I've got a weird connection issue playing around with Kazoo... If I do
something simple like:
> k = KazooClient()
> k.start()
> k.create('/foo')
> k.stop()
> k.start()
> k.create('/foo')
it works fine... the node is re-created, all is happy.
However, if i try to use a state_listener callback to automatically re-register
any paths that we had registered on our first connection, it fails. In fact, it
doesn't really fail .. it hangs. This only happens if we try to do re-register
the paths from within the state listener. If we do it outside of that callback
(manually) it works fine. Silly code snippet that will cause the problem:
> from kazoo.client import KazooClient
> from kazoo.client import KazooState
> import logging
> log = logging.getLogger()
> format = '[%(name)s-%(thread)d-%(funcName)s: (%(levelname)s) %(message)s'
> log.setLevel(logging.DEBUG)
> formatter = logging.Formatter(format)
> handler = logging.StreamHandler()
> handler.setFormatter(formatter)
> log.addHandler(handler)
>
> registered_nodes = {}
>
> def register_node(node, data=None):
> if node in registered_nodes:
> if data == registered_nodes[node]:
> log.debug('Already registered [%s] in data provider.' % node)
> return
> log.debug('Registering [%s] in data provider.' % node)

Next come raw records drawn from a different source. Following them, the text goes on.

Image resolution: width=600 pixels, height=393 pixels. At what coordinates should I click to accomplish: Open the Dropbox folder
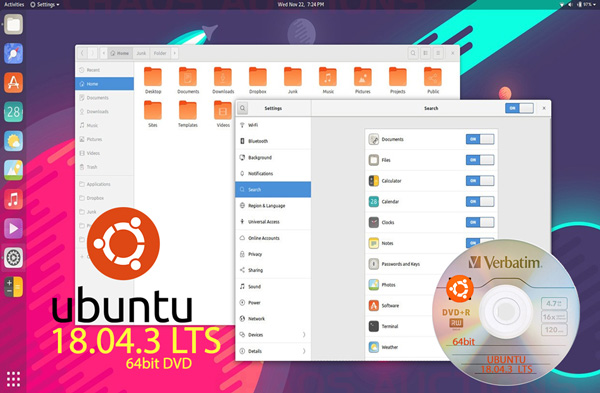tap(258, 80)
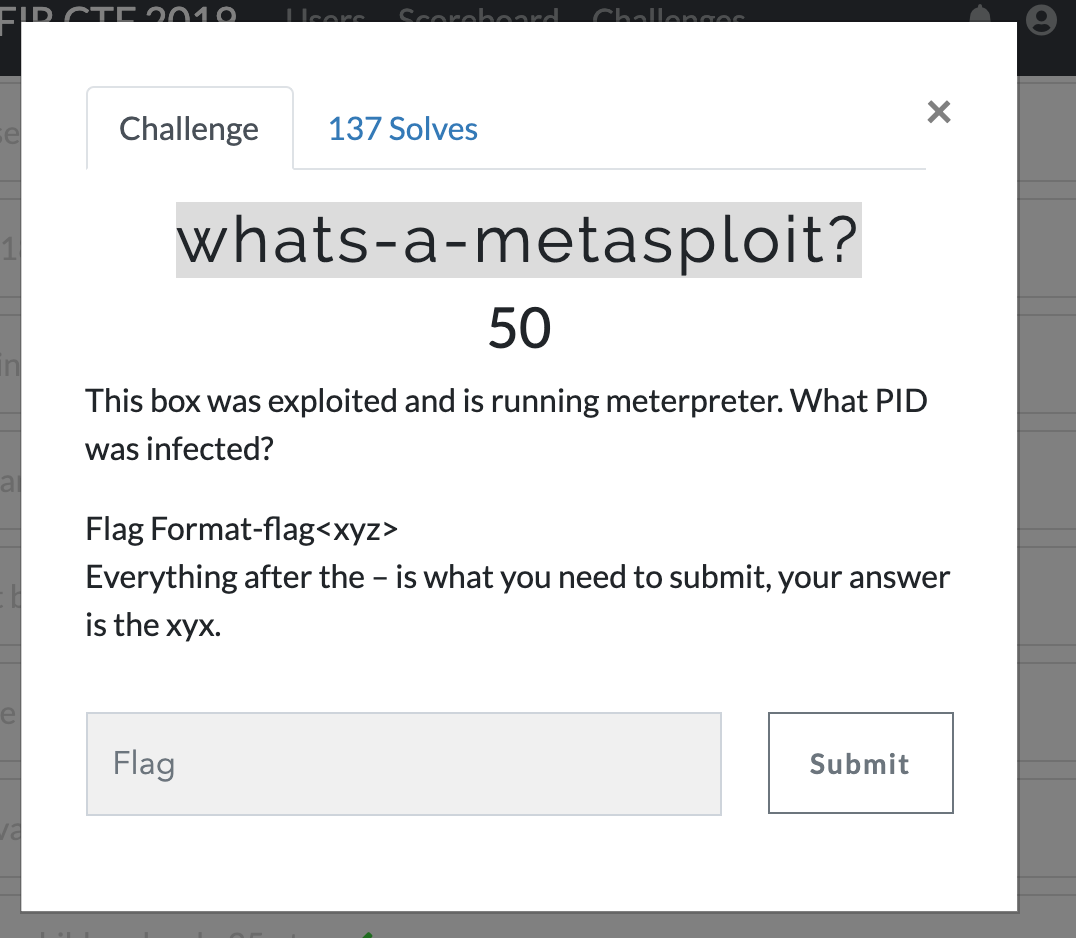Switch to the Challenge tab
Image resolution: width=1076 pixels, height=938 pixels.
[189, 128]
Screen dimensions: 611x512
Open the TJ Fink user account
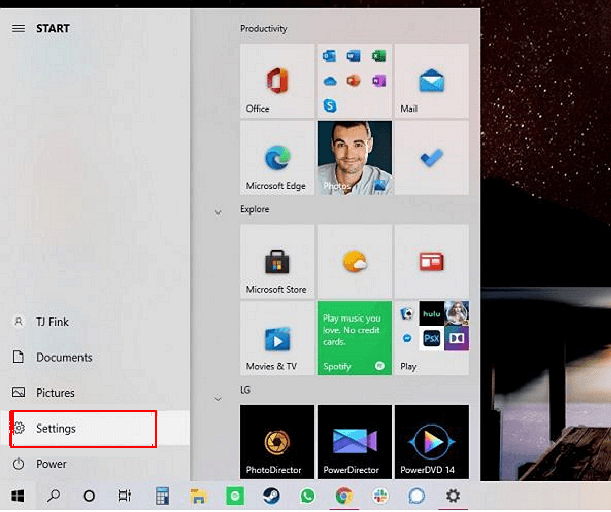tap(54, 322)
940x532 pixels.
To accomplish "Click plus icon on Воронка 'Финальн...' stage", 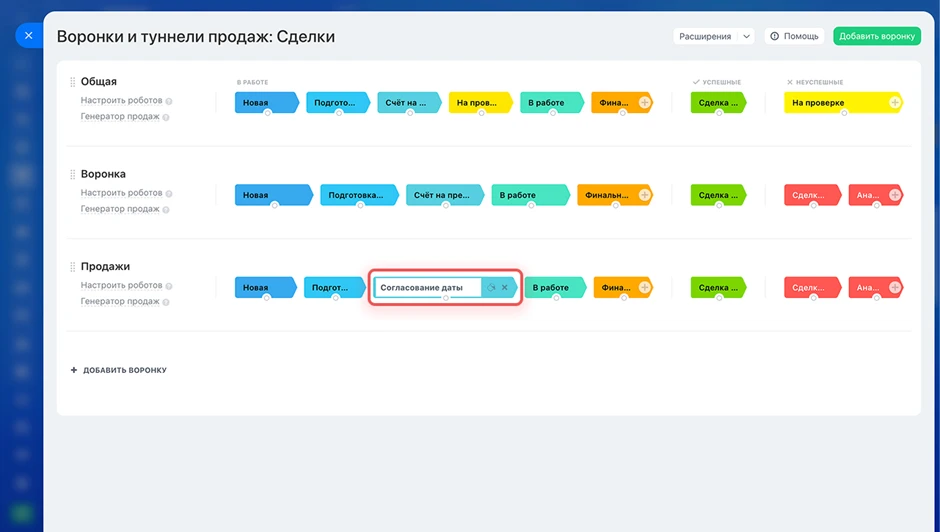I will (x=644, y=195).
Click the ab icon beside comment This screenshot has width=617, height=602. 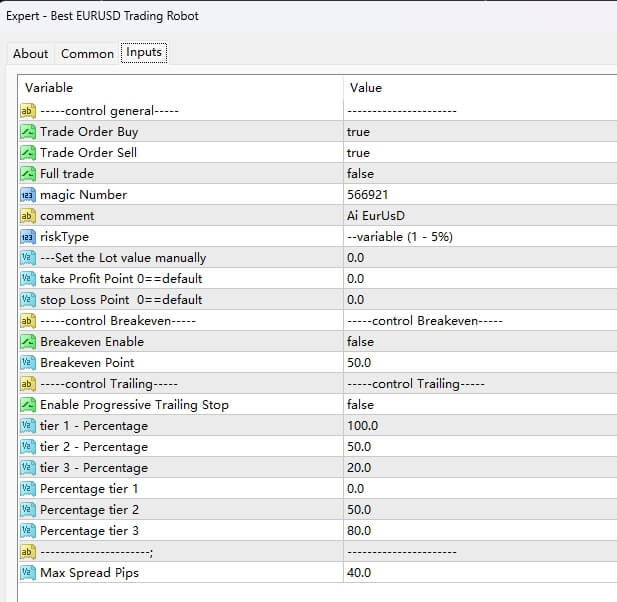click(28, 216)
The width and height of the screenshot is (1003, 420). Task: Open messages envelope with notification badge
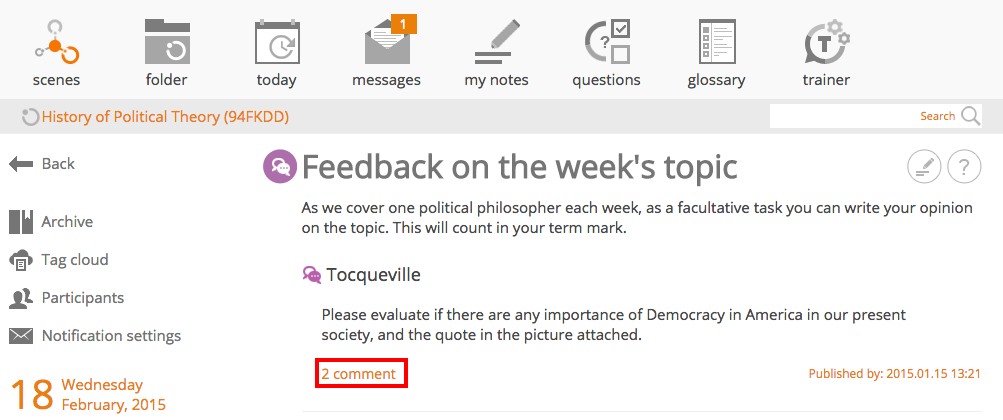point(390,40)
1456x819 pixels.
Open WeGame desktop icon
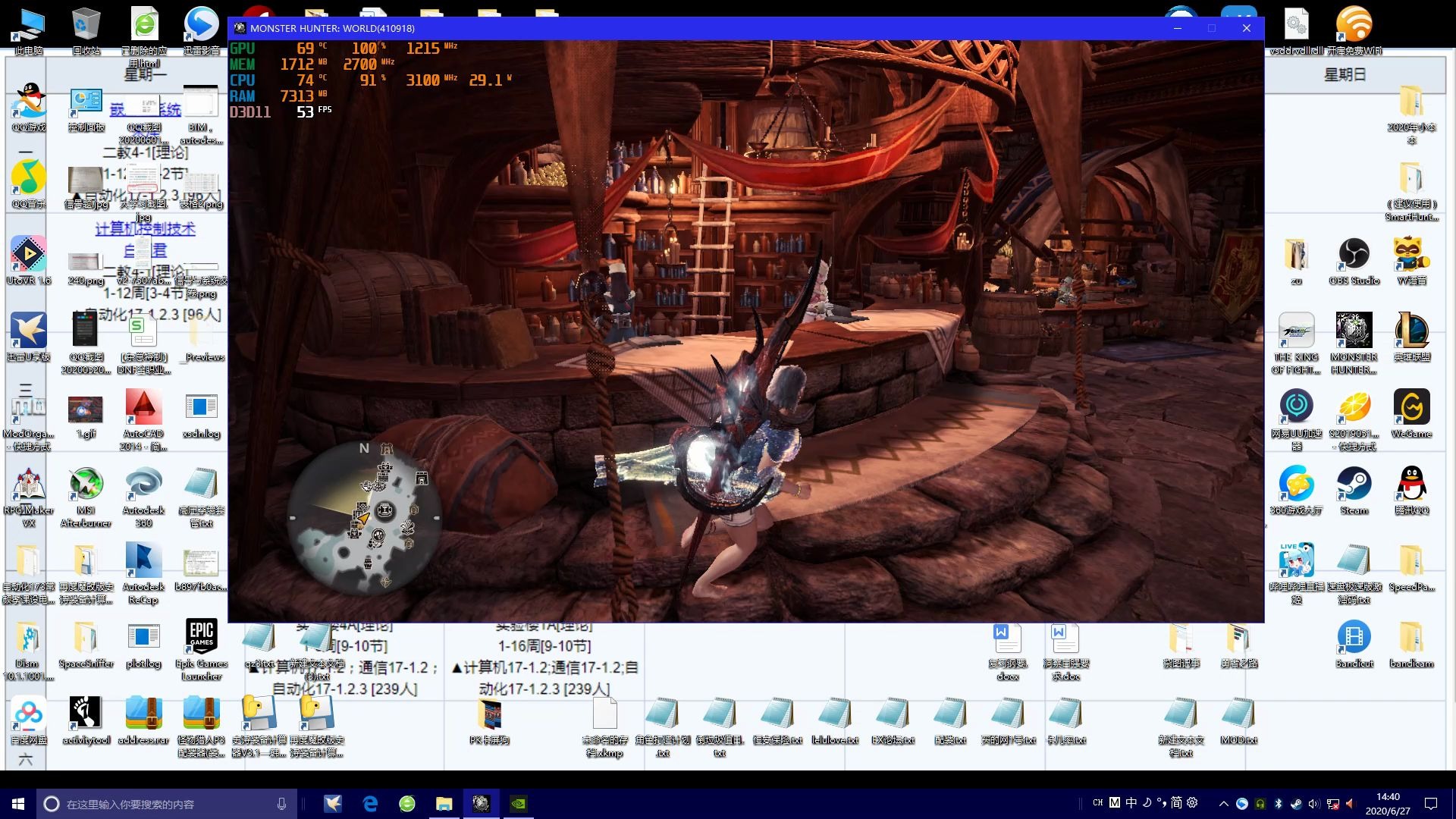[x=1411, y=409]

> _zk.create(node, ephemeral=True, makepath=True)
> registered_nodes[node] = data
>
> def _re_register_nodes(nodes):
> for node in nodes.iteritems():
> register_node(node[0], data=node[1])
>
> def _state_listener(state):
> log.warning('Zookeeper connection state changed: %s' % state)
> if state == KazooState.SUSPENDED:
> CONNECTION_STATE=False
> elif state == KazooState.LOST:
> CONNECTION_STATE=False
> else:
> CONNECTION_STATE=True
> try:
> nodes = registered_nodes
> except:
> # no local nodes
> registered_nodes = {}
> _re_register_nodes(nodes)
>
> log.setLevel(logging.DEBUG)
>
> registered_nodes = {}
>
> _zk = KazooClient(hosts='localhost:2182')
> _zk.start()
> _zk.add_listener(_state_listener)
> _state_listener(_zk.state)
>
> # now register a node
> register_node('/abc/a')
> _zk.stop()
> _zk.start()
If you run this in a python shell, after the _zk.start(), your path will not
reregister... instead, the _state_listener() method will basically hang when it
calls _re_register_nodes(). The _re_register_nodes() method hangs on the first
attempt to call register_node(), which will hang at the _zk.create. Obviously
the above code is a bastardized stripped down version of what we're working
with, but it replicates the problem. This could just be a problem with my
understanding of how the add_listener callback works.. but I'm a bit confused
here.
Long term, the goal is to have our object able to handle a disconnect and
gracefully re-generate any paths that had been disconnected during the
connection loss. Ironically Kazoo handles this already with its 'watcher'
recipe. It just doesn't have the same kind of thing for any paths we create
with KazooClient.create().
--Matt